**EXERCISE GOAL**
Give back exactly the lines of the entries below from the line with "Given: Pick the" to the line with "This screenshot has height=542, width=1000.", inclusive, and only those.

**DATA UNDER STUDY**
....
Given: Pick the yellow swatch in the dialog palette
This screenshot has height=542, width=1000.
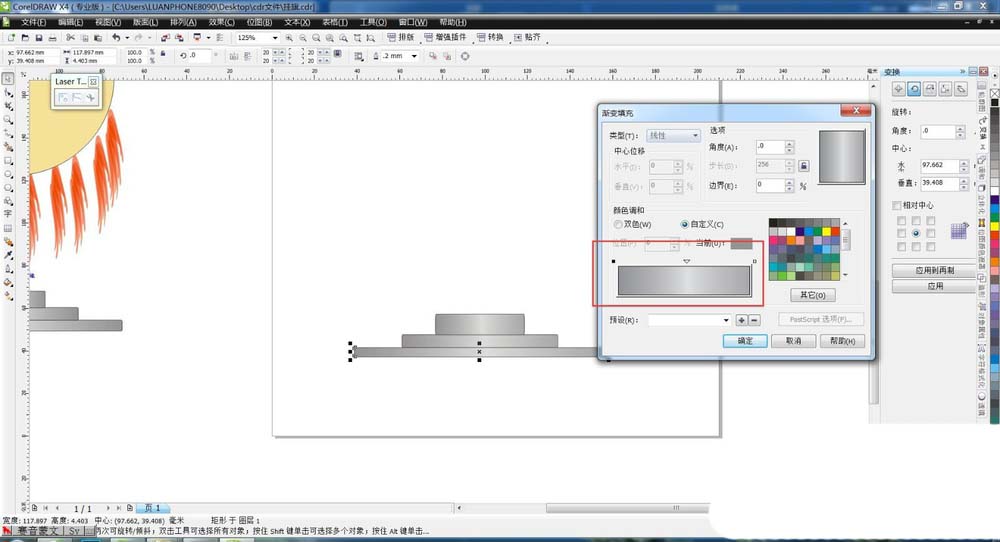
....
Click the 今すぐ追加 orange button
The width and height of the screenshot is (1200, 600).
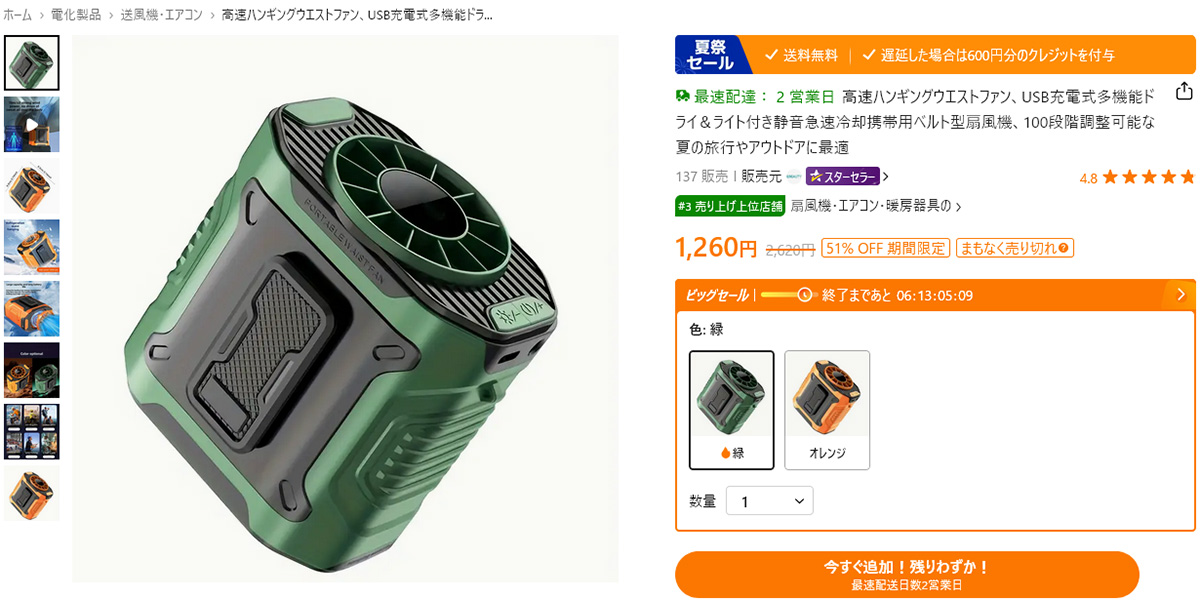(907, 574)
....
**SOLUTION TO THIS TASK**
Given: Pick the yellow swatch in the dialog palette
This screenshot has height=542, width=1000.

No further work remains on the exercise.